Jogou a toalha antes mesmo de iniciar uma luta em favor da idéia que diz defender. O Brasil necessita dos parlamentares para que criem boas leis em benefício de todos e que tratem de corrigir toda e qualquer distorção nas existentes.

Gerson Carneiro

"o sucesso de uma campanha depende mais dos recursos financeiros do que das idéias definidas pelo candidato" – José Eduardo Cardoso

Apenas esse negócio de "idéias definidas pelo candidato" também é prigoso. Basta observar o Serra: ele defende a idéia de que é pós-Lula, e não anti-Lula.

Para ganhar a eleição, dependendo de quem seja, defende a idéia que lhe for conveniente.

Mais importante que "idéias defendidas pelo candidato" é seu histórico. Sua luta e realizações.

E para os veteranos, observar se o que prometeu (inclusive o que foi registrado em cartório) foi cumprido.

Mário

É, no mínimo, o sintoma de um voluntarismo estéril. Ou ele não sabia que o sistema político era assim quando se lançou na vida pública?
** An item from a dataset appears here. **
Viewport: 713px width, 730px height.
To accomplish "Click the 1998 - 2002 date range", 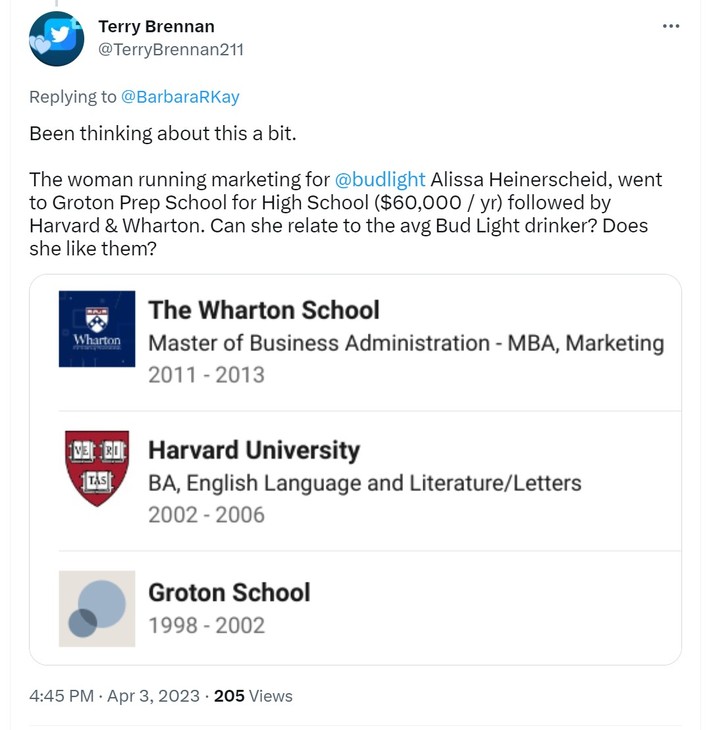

De qualquer forma, a compará-lo à maioria dos deputados federais, não se pode negar a perda de um político já preparado para o debate democrático.

O Brasileiro

O povo sabe votar!
Talvez aqueles que se acham "superiores" não aceitem as escolhas do povo… mas são suas escolhas, e têm que ser respeitadas.
Mas no "jogo" democrático, a experiência do eleitor vale muito… e com 25 anos de democracia, muita coisa já mudou nas eleições: Maluf já não ganha fácil, Serra e Alckmin são campões de voto… em São Paulo, mas não no resto do Brasil… Lula foi eleito e reeleito…
Gostemos ou não… é ingenuidade achar que o eleitor brasileiro é ingênuo… uma minoria pode até ser, mas a maioria certamente não é!

    Clóvis

    Testemos sua tese, eis o trecho de uma reportagem posterior à ultima eleição:
    "Deputado federal com o maior número de votos do país (739.837 votos válidos), Paulo Maluf (PP-SP) retorna à Câmara após 20 anos." Maluf ja nao ganha facil???? Ele ainda poe pelo menos mais 1 (talvez 2, nao consigo achar o coeficiente eleitoral para SP em 2006) com ele na camara por conta da votacao dele.
    A eleição de Lula tem menos a ver com a maturidade do eleitorado e mais a ver com o completo e absoluto fracasso do FHC e com a rejeição dos seus candidatos à sucessão. A reeleição de lula já tem menos imaturidade no voto.

    dukrai

    Paulo Maluf concorreu mais uma vez, em 2008, à prefeitura de São Paulo. Recebeu apenas 5.91% dos votos válidos, ficando na quarta posição.[21] Perdeu para Gilberto Kassab (DEM),Marta Suplicy (PT), e Geraldo Alckmin (PSDB).
    Esse bandido é procurado pela Interpol, junto com o filho dele, arruma outro "exemplo" para provar a sua antítese.

ANTONIO ATEU

A elite do poder financeiro
por John Bellamy Foster [*]
e Hannah Holleman [**]

Você está me dizendo que o êxito do programa (econômico) e a minha reeleição dependem do Federal Reserve e de um bando de malditos negociantes de títulos?
– Presidente Bill Clinton [1]

Somente por duas vezes no ultimo século – depois do Pânico Bancário de 1907 e em seguida à Quebra do Mercado de Ações de 1929 – a fúria dirigida às elites financeiras dos EUA atingiu os níveis de hoje, na esteira da Grande Crise Financeira de 2007-2009. Uma pesquisa da revista Time em outubro de 2009 revelou que 71% do público acredita que devem ser impostos limites às compensações dos executivos de Wall Street; 67% querem que o governo force os executivos a pagar cortes nas empresas de Wall Street que receberam ajuda financeira federal; e 58% concordam que a Wall Street exerce demasiada influência sobre a política de recuperação econômica do governo. [2]
http://resistir.info/mreview/financial_power_elit

Glecio_Tavares

Será que ele queria ser convidado a ser o candidato a presidencia do Lula?

Olho na oPósição

Azenha:
Já li, talvez no Conversa Afiada, que o deputado mantém relações mais que fraternais com Daniel Dantas. Porque será que agora critica o processo?

    Márcio

    Gosto de Paulo Henrique Amorim, mas nem sempre ele é justo. Já ouvi dizer que essa relação de Cardozo com Dantas é a mais pura balela.

    Jairo Beraldo

    Então porque ele deixou de concorrer a reeleição á camara federal?Aí tem coisa….

francisco.latorre

sei não..

nunca confiei muito nesse cardoso.

tem mais coisa nessa história. mal contada.

..

    Jairo Beraldo

    Tudo que contém Cardoso/Cardozo,na politica, cheira mal!